Facebook’s security breach shows even significant security investment might not help

First, one of the top issues companies must contend with is that many of the cybersecurity problems they are tasked with fixing are backward-facing, based on major issues of the past. That leaves the door wide open for innovators on the adversarial side.

Whichever issue brings a company the sharpest criticism from the public, the most attention from regulators or the most worry from its board, that’s what will get the focus internally, including from executives who hold the budgetary purse strings. In Facebook’s case, its security efforts have been especially laser-focused on election-related “fake news.”

The same is true at all big institutions with a target on their back for criminal attackers. Cybersecurity executives in the health-care, logistics and shipping industries, have told CNBC they are putting a significant portion of their attention to ransomware mitigation and disaster planning, following the WannaCry and NotPetya ransomware-worm attacks launched last year.
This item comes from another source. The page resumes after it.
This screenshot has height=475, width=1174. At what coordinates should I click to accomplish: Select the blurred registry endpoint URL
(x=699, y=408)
In the same vein, cybersecurity insiders at a range of top finance firms have told CNBC in the past year that they have put an exceptionally heavy emphasis on spinning up projects to prevent another breach like that which struck Equifax in September 2017, at the behest of boards and shareholders. Those initiatives typically include putting a huge focus on the public response plan for a data breach and reconsidering how these companies patch their systems en masse.
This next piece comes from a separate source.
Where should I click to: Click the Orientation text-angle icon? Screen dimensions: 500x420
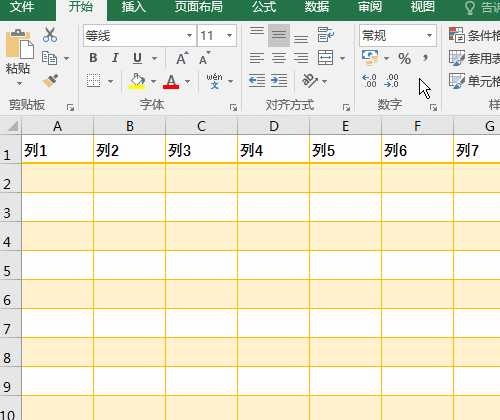click(310, 81)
Of course, in 2017, Equifax itself was focused on something else before its massive breach: Chinese spies, one of the headline cyberattack concerns of 2015 and 2016.

All of these cyber-issues are important to address, but it is also important to give equal focus to forward-looking matters. That’s because criminals, trolls and other malicious actors aren’t constrained by a company’s yearly budget allocation meeting and quarterly reporting schedule.
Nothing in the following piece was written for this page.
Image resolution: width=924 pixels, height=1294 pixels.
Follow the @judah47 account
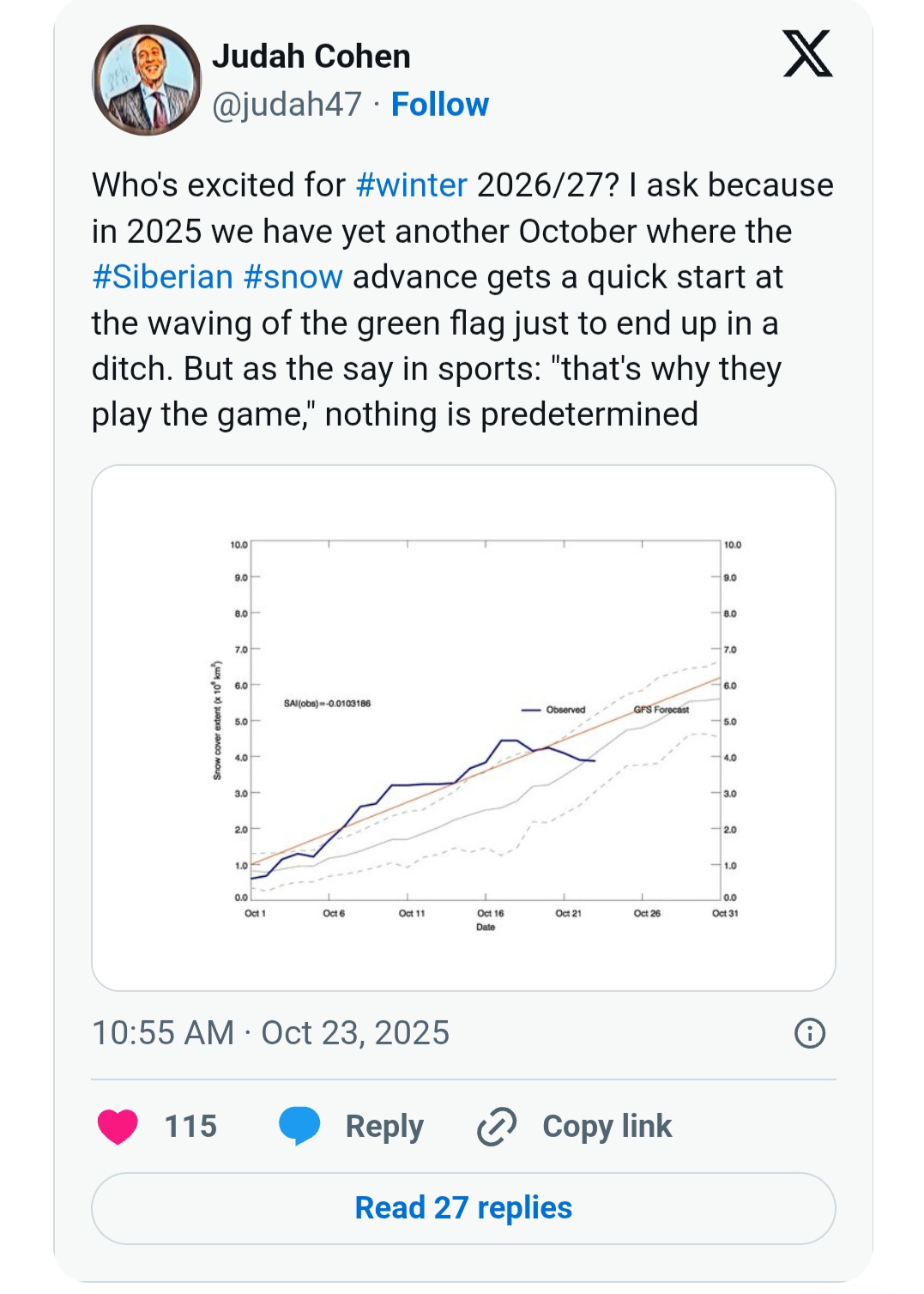coord(439,105)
Criminals, by contrast, can pivot strategies on a whim. And in some ways, they are just as mindful of what the Facebook CEO might need to do and say to please his shareholders and board as is Zuckerberg himself.

“This is a really serious security issue and we are taking it very seriously,” Zuckerberg said.

Undoubtedly companies may be “serious” about security, but criminals are serious about working around it. And for that, it may be time for rethinking how companies are held accountable for breaches, and how they should look to keeping more secure in the future.